Мосолов сорвал с ближнего куста нежнорозовые лепестки, положил меж ладонями, растер крепко. Понюхал грязный катышок и, не глядя, уронил.
— Хотя взять этот цвет, шипицу-то. Вон ее прорва какая! Глупый скажет: так цветет, для красы-басы. А умный знает — на красоте не онучи сушить, он и из шипицы такую механику устроит, что твоя домна… Счастье Сунгурову, прямо скажу — счастье. Двух маток сосать можешь. Думаешь, Татищев да и твой Ярцов не знают, как у Демидова кошель развязывается? Зна-ают. Сейчас не берут, так потом брать будут. Непременно. Всё, брат, на свете продается. Генерал Геннин тоже не сразу за ум взялся. «Трудливец, трудливец… Гол, да не вор…» и всякое такое… А как пропали у него где-то в заморском банке деньги, так сразу меня вызвал… Ну, тебе про это знать не полагается.

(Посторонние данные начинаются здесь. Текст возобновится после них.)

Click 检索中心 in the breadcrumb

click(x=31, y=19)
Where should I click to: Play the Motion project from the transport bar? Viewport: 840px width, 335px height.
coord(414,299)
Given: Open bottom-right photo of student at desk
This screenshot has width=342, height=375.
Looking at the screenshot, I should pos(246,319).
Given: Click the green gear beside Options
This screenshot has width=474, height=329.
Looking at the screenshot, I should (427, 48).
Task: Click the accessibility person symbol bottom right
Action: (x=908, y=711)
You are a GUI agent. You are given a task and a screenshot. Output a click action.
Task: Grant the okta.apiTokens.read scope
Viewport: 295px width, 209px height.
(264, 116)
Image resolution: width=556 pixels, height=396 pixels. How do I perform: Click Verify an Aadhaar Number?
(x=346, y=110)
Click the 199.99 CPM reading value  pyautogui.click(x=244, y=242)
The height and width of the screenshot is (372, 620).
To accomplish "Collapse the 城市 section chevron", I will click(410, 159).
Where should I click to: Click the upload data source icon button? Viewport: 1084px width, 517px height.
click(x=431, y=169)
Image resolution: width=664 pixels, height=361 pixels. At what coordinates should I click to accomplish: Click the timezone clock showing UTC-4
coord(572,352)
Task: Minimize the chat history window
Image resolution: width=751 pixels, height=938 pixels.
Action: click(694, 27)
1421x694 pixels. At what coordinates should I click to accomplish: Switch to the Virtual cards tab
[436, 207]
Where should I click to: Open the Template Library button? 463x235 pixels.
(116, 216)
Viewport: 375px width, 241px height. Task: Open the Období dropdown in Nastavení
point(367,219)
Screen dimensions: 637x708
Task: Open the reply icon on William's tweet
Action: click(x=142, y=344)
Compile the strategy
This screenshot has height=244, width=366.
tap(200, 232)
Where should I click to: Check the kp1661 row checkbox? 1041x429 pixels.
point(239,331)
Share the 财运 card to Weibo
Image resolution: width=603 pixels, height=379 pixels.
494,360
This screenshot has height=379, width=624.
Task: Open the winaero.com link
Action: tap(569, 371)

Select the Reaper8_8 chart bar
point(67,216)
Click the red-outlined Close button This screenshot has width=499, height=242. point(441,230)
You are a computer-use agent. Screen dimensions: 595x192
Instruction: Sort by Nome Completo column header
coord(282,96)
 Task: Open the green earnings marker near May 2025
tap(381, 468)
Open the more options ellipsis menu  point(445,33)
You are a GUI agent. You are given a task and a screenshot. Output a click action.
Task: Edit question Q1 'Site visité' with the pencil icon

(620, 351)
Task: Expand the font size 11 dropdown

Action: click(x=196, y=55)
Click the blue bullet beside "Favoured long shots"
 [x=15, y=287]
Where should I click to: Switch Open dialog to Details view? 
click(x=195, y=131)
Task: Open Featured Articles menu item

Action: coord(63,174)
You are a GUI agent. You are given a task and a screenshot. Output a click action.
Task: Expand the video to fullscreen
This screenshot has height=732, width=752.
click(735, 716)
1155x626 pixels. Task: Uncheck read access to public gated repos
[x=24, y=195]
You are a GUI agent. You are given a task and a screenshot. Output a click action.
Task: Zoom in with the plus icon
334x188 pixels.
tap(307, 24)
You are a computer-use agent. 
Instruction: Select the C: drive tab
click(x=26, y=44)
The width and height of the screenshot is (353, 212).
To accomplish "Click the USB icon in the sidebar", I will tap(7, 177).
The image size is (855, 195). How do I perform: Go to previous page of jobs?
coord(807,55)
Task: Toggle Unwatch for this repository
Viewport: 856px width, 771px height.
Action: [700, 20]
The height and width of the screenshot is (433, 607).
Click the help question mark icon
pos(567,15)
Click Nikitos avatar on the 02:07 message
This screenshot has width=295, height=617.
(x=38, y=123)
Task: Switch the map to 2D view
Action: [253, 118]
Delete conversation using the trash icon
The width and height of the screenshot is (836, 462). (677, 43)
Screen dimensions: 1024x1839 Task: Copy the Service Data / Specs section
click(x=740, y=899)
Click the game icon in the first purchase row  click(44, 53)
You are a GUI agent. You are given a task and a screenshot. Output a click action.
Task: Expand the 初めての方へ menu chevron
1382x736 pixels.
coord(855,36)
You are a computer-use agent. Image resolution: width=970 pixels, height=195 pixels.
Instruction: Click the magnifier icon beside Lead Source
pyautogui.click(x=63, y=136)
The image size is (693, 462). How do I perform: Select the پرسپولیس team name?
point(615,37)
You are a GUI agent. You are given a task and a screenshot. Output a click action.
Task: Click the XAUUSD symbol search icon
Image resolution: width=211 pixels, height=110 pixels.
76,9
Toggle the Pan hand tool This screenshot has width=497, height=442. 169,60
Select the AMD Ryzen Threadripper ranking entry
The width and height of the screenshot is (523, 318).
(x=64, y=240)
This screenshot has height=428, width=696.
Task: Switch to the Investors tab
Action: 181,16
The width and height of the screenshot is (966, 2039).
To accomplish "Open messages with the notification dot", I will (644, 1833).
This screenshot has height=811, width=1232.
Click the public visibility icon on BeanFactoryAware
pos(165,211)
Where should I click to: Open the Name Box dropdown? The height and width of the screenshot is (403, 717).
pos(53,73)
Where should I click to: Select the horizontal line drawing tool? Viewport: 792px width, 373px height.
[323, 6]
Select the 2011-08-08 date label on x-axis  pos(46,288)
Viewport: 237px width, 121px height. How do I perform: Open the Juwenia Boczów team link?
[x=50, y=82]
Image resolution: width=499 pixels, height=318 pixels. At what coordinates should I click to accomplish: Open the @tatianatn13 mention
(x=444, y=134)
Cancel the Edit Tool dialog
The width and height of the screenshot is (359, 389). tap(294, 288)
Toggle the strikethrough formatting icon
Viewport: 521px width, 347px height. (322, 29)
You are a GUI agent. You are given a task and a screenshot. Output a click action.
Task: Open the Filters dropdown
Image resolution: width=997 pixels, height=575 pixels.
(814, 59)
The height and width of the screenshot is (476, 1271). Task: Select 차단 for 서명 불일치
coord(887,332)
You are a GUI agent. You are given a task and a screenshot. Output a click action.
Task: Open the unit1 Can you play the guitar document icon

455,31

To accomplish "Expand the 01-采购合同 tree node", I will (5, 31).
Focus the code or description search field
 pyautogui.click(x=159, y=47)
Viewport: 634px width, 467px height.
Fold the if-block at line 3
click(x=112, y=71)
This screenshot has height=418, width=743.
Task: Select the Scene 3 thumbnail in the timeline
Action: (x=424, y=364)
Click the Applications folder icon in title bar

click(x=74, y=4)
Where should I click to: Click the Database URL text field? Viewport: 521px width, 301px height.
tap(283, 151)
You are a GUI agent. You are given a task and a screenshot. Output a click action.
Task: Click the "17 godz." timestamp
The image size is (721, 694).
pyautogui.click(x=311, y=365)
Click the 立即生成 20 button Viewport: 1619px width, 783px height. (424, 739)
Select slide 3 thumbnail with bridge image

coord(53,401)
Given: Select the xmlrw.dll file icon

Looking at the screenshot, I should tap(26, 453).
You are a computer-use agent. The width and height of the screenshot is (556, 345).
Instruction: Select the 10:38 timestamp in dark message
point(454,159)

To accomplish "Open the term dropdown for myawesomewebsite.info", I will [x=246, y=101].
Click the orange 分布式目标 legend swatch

Приказчик положил руку на Егорово плечо. Егор качнулся, еще ниже склонил голову.
— Ну, как поглянулась моя история? А? За первым рублем приходи ко мне хоть завтра. Да ты что всё молчишь? Заробел, парень? Хо-хо. То ли бывает. Живи смелей — повесят скорей. Так-то.
Давнул еще плечо, повернулся и ушел. Егор поднял голову, приложил пальцы к щекам — они горели огнем.
Долго Егор бродил по вырубке, считал пни, отмечал их углем и бормотал: «Он мне… а я ему… он мне… а я ему»… Это он вел запоздалый спор с приказчиком — воображал свои удачные ответы, представлял смущение и испуг своего противника.
«Сказать, не сказать Ярцову?» — раздумывал Егор, возвращаясь домой.
Егор не забыл, как Ярцов робел и тянулся перед главным командиром. С досадой и стыдом наблюдал Сунгуров, как Ярцова запутывал приказчик, — взять хотя бы первый день, когда чуть не были подписаны непроверенные ведомости. Твердости не хватало шихтмейстеру, вот чего. И весь он какой-то развинченный — не сядет прямо, а непременно развалится мешком, руки, ноги растеряет. По вечерам, до сна, подолгу валяется на кровати одетый и вздыхает. Вечно он почесывается, парик набоку. Раз Ярцов затворился в горнице, сказал, что будет работать. Полдня просидел. А потом Егор вымел из горницы ворох стружек и под подушкой шихтмейстера увидел резного из липы конька — детскую забаву.